Welche Art von Unternehmen möchten Sie wirklich aufbauen?

Wenn Ihr Ziel darin besteht, die Kontrolle zu behalten, über zwanzig Jahre hinweg etwas aufzubauen und maximale Freiheit zu bewahren, dann ist der Bootstrap-Ansatz möglicherweise der beste Weg.

Wenn Ihr Ziel darin besteht, schnell einen Markt zu erobern, teure Profile zu rekrutieren und in einem Sektor, in dem Geschwindigkeit zählt, sehr schnell voranzukommen, dann kann Fundraising zu einem strategischen Instrument werden.

In beiden Fällen besteht die Gefahr in einer Fehlausrichtung.

Die Kapitalbeschaffung bei dem Wunsch nach einer flexiblen Struktur kann zu anhaltenden Problemen führen.
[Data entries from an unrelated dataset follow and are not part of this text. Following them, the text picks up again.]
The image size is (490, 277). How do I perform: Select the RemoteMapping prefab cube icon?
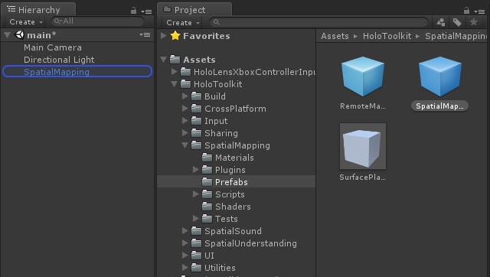[x=362, y=77]
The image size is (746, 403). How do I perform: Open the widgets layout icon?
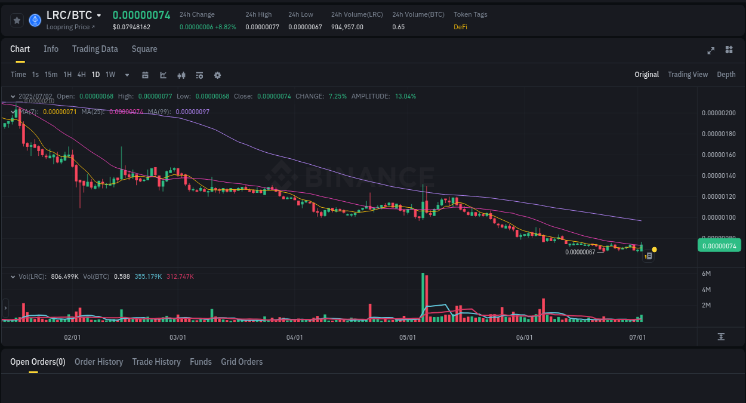pyautogui.click(x=729, y=51)
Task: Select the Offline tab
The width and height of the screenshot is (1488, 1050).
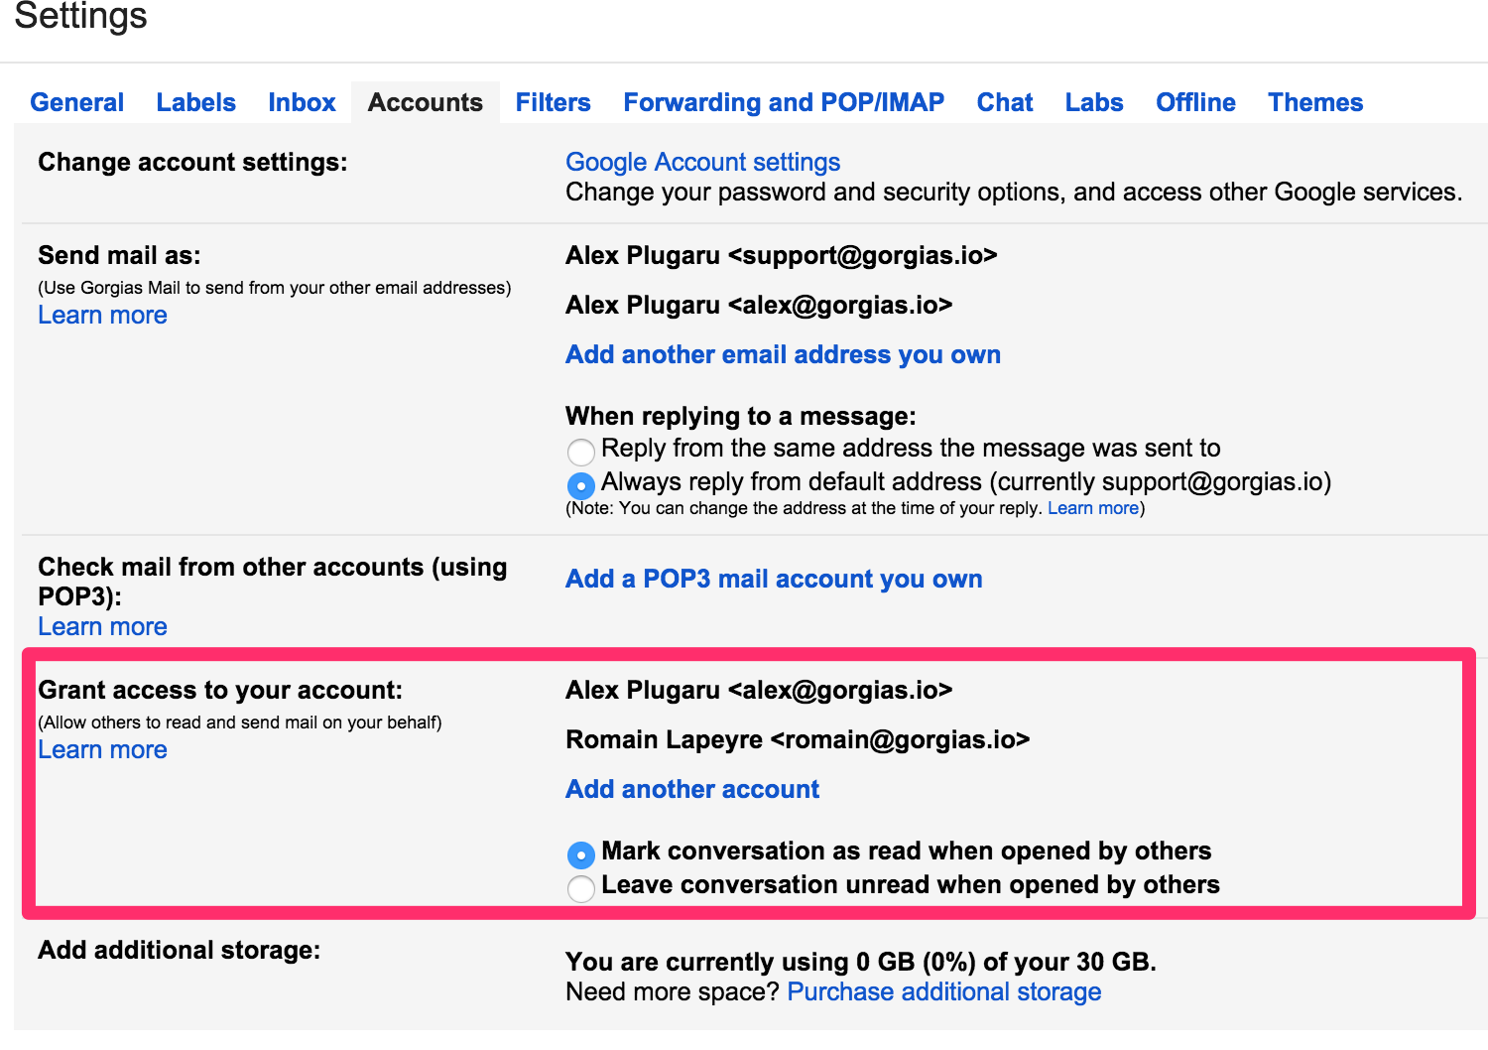Action: (1195, 102)
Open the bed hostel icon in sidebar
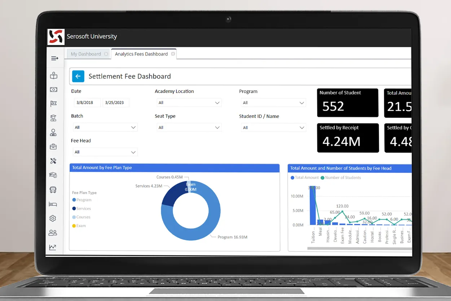 (x=53, y=204)
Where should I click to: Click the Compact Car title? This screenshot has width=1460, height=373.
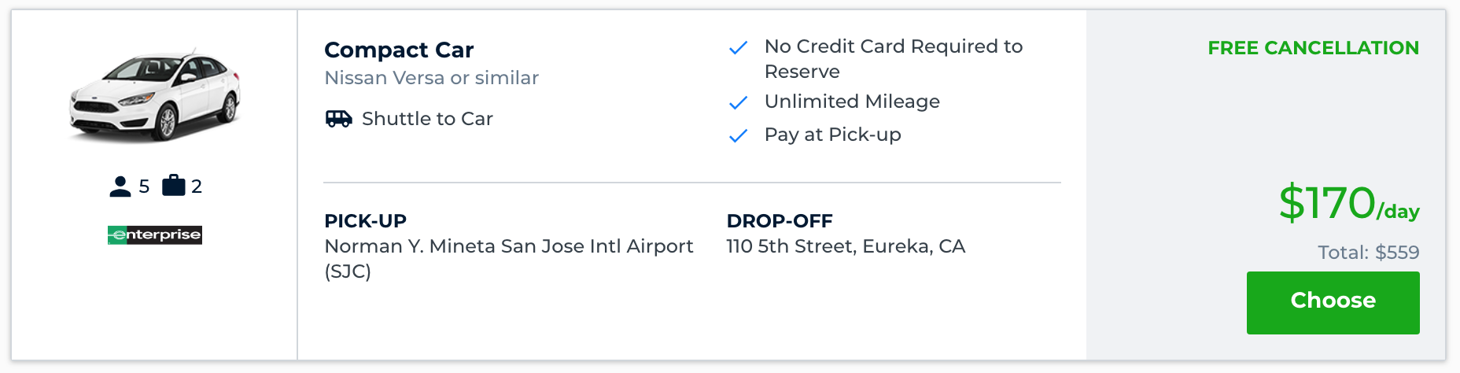click(x=399, y=50)
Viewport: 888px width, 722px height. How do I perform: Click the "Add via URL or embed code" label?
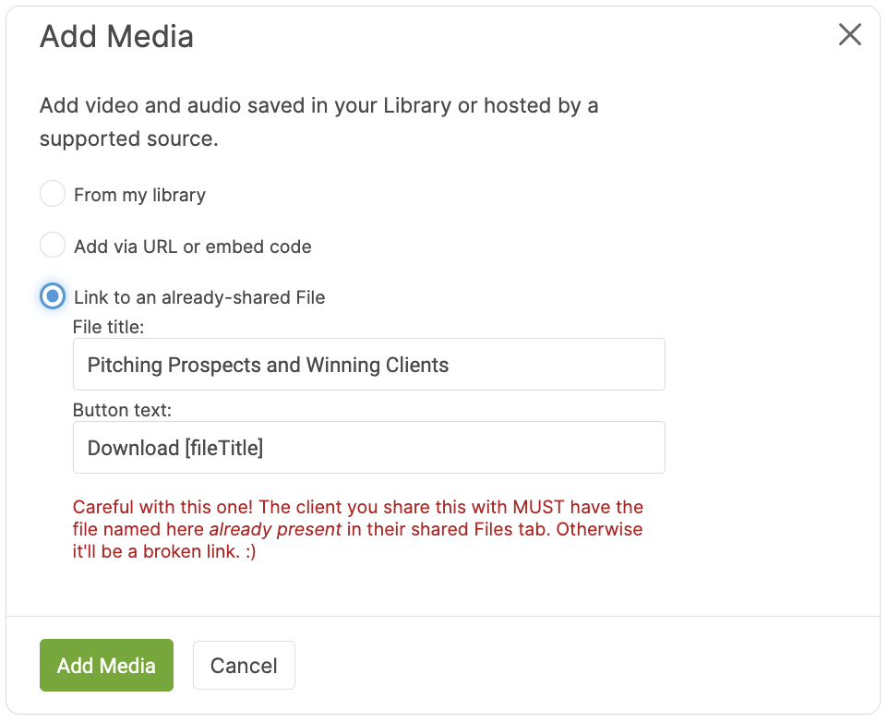pyautogui.click(x=192, y=247)
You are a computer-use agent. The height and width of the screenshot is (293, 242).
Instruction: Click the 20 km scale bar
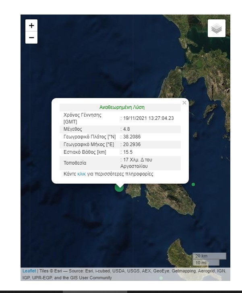click(x=209, y=256)
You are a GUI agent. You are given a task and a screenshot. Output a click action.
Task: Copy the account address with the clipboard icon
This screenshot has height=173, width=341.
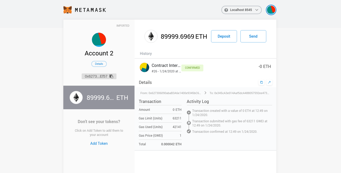[x=111, y=76]
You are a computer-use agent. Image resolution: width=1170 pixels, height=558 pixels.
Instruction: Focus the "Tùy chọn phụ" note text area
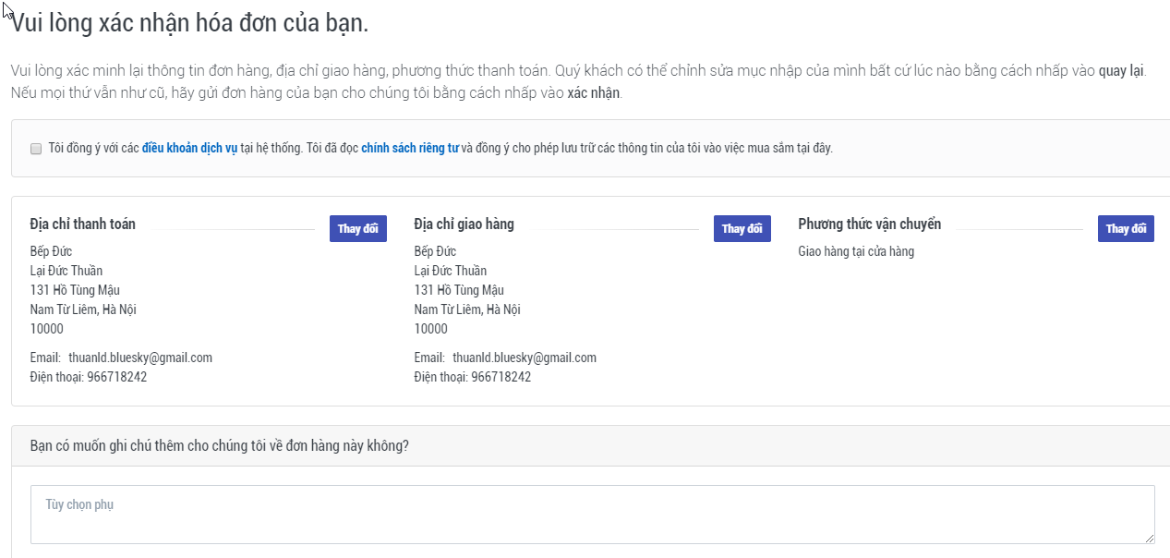[591, 515]
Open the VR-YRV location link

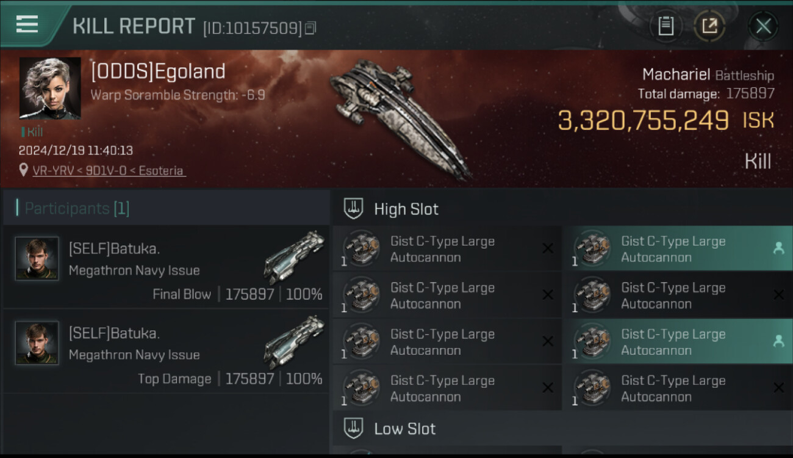[108, 171]
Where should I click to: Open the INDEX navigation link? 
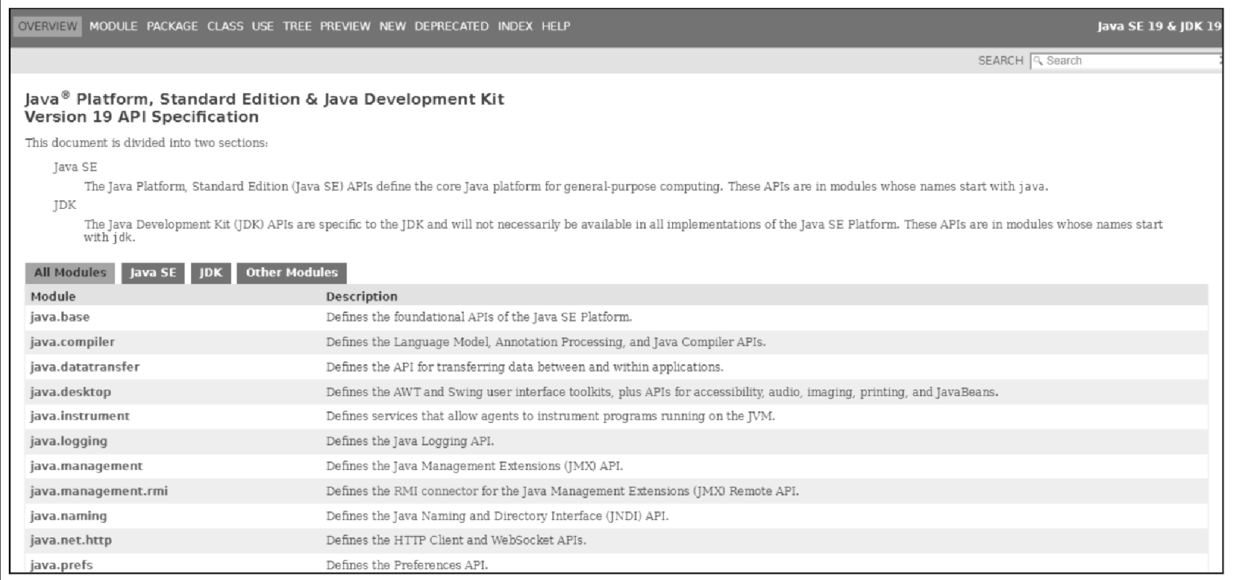click(x=515, y=26)
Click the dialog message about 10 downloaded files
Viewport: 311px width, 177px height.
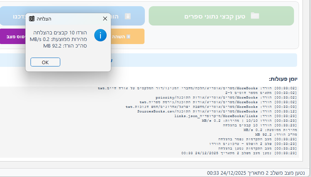click(65, 32)
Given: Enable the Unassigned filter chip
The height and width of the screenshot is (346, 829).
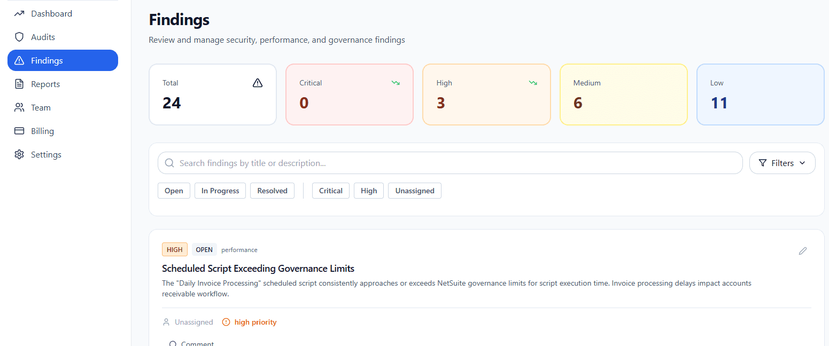Looking at the screenshot, I should tap(415, 191).
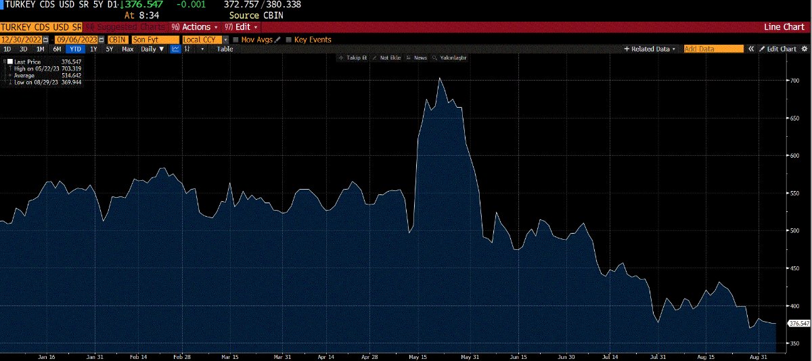Open start date calendar picker icon
The height and width of the screenshot is (361, 812).
coord(45,40)
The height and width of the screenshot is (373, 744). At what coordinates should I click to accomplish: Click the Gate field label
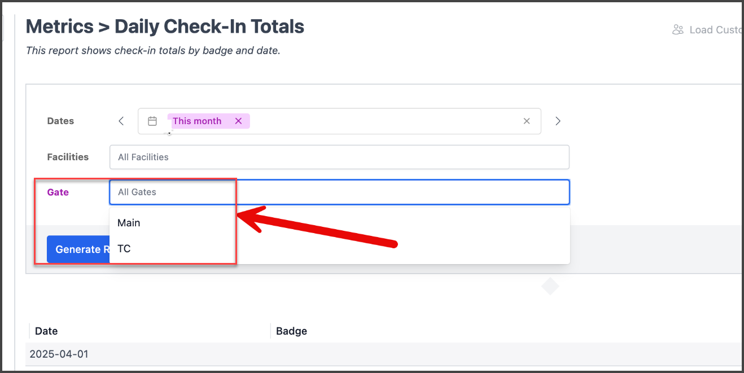point(58,192)
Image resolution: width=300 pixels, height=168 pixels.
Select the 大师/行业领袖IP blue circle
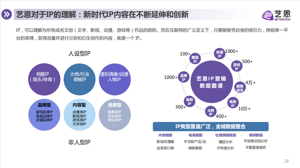coord(80,77)
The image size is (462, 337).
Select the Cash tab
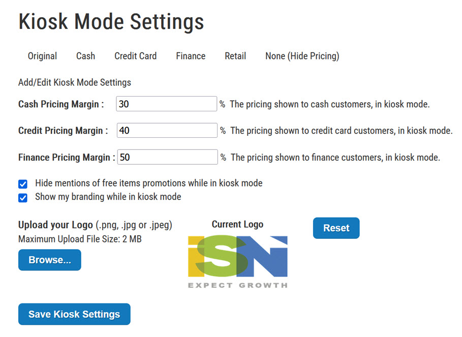coord(85,56)
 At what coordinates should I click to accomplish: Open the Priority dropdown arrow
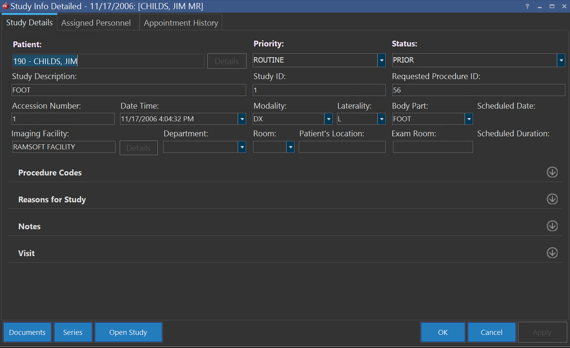click(x=381, y=60)
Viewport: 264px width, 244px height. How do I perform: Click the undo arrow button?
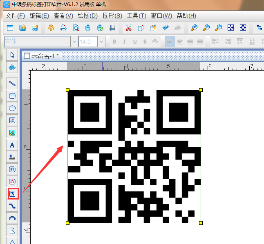coord(166,28)
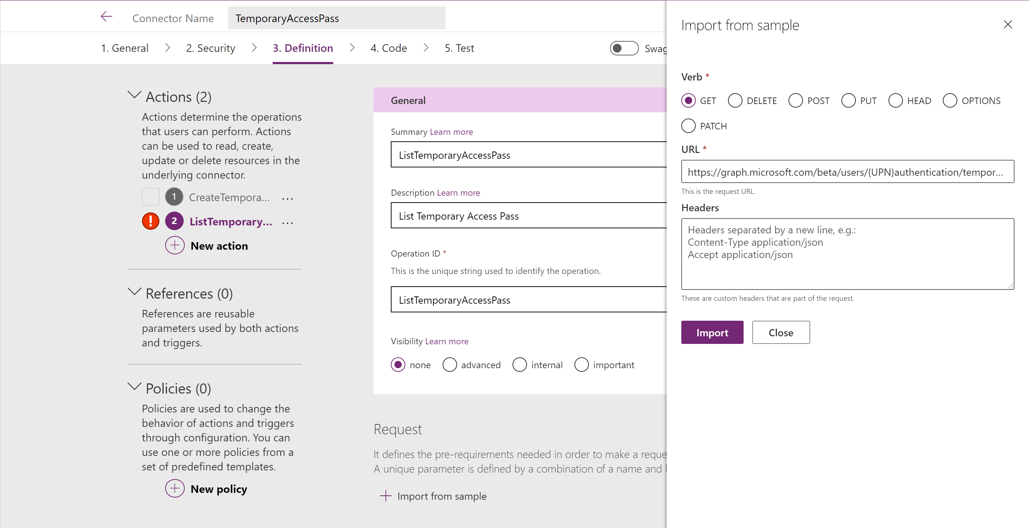Click the purple Import button
Viewport: 1029px width, 528px height.
click(x=712, y=332)
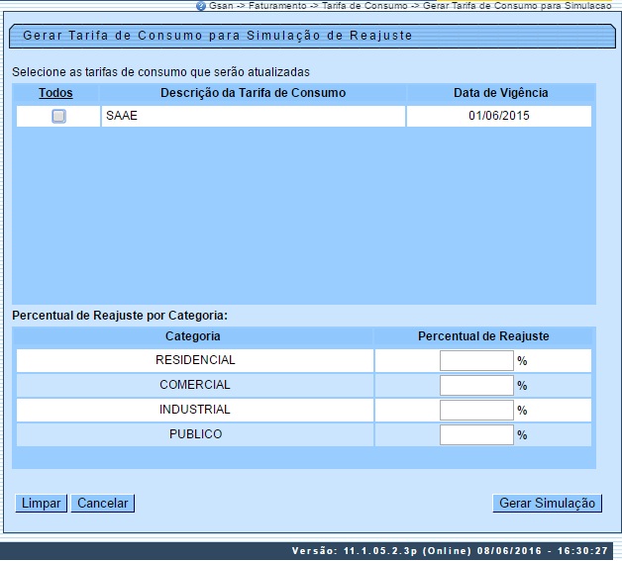622x561 pixels.
Task: Click the INDUSTRIAL category label
Action: pyautogui.click(x=195, y=410)
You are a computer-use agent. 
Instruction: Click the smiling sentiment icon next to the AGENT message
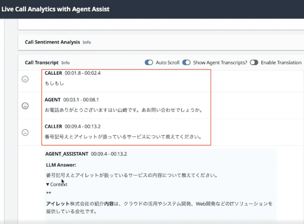(25, 106)
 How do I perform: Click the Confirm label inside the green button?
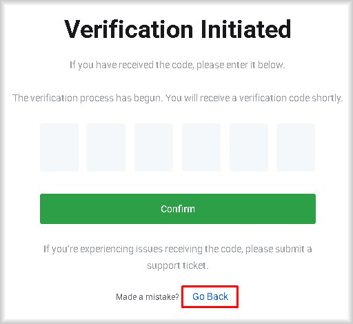178,209
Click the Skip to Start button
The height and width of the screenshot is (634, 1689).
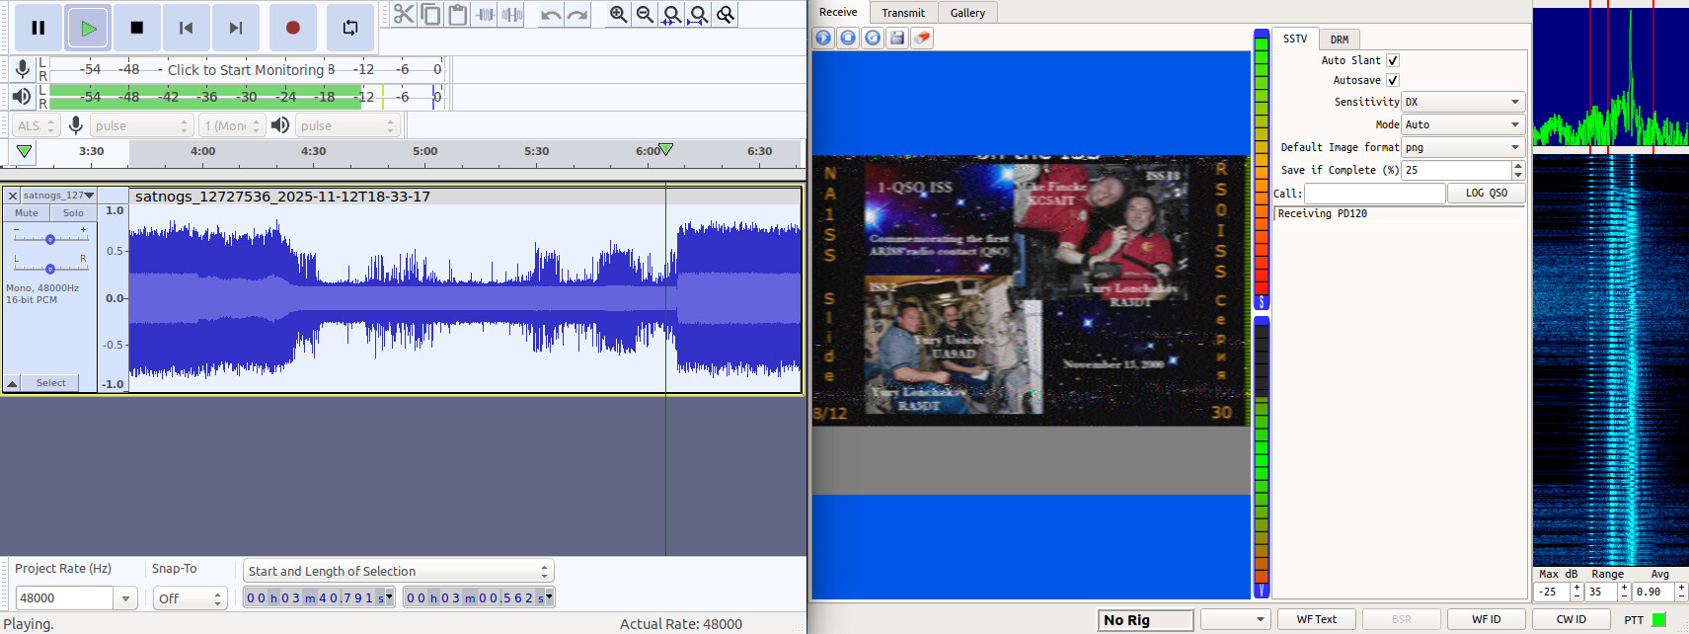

In einem Markt, in dem Geschwindigkeit entscheidend ist, kann ein Projekt, das auf Eigenfinanzierung setzt, zwangsläufig zu klein bleiben.

Ratschläge können den Instinkt nicht ersetzen.

Eine der wichtigsten Botschaften des Abends: Unternehmertum lernt man durch Übung.

Podcasts hören, Forenbeiträge lesen oder Konferenzen besuchen kann inspirierend sein. Aber es ersetzt nicht die Erfahrung vor Ort.

Unternehmerischer Instinkt entsteht durch Gespräche mit Kunden, Verkaufen, Personalbeschaffung, Fehler machen, Zeit verschwenden, Korrigieren und von Neuem beginnen.

Deshalb sollten wir auch bei absoluten Ratschlägen vorsichtig sein. Was für Superprof zutrifft, gilt nicht unbedingt auch für Emma. Eine Strategie, die 2013 funktioniert hat, ist nicht zwangsläufig auch 2026 noch effektiv. Eine Taktik, die in Frankreich funktioniert, kann in den USA scheitern.

Der Unternehmer sollte nicht nach einer allgemeingültigen Regel suchen. Er muss sein eigenes Urteilsvermögen entwickeln.

Eintrittsbarrieren entstehen im Laufe der Zeit

Ein weiterer interessanter Punkt: Am Anfang ist es oft unnötig, übermäßig über Markteintrittsbarrieren zu theoretisieren.

Zu Beginn verfügt man noch nicht über 39 Millionen Lehrkräfte, Millionen von Nutzerbewertungen, eine bekannte Marke oder eine internationale Datenbank. Diese Vorteile sind keine Voraussetzungen, sondern das Ergebnis jahrelanger Erfahrung.

Die eigentliche Eintrittsbarriere besteht oft darin, weiterzumachen, wenn andere aufgeben.

Erstelle eine erste Version. Finde einen ersten Kunden. Löse ein erstes Problem. Steige von Level 0 zu Level 1 auf.

Es ist weniger spektakulär als eine ambitionierte Pitch-Deck-Präsentation, aber hier beginnt der eigentliche Aufbau.

Abschluss

Fundraising und Bootstrapping sind keine zwei gegensätzlichen Lager.

Das sind zwei verschiedene Werkzeuge.

Die Mittelbeschaffung verschafft Zeit, Tempo und sichtbaren Ehrgeiz. Mit Eigeninitiative erwirbt man Freiheit, Geduld und Meisterschaft.

Die eigentliche Frage ist daher nicht, welches Modell überlegen ist.

Die eigentliche Frage ist, welches System es Ihnen ermöglicht, das richtige Unternehmen zur richtigen Zeit mit dem richtigen Maß an Ausrichtung aufzubauen.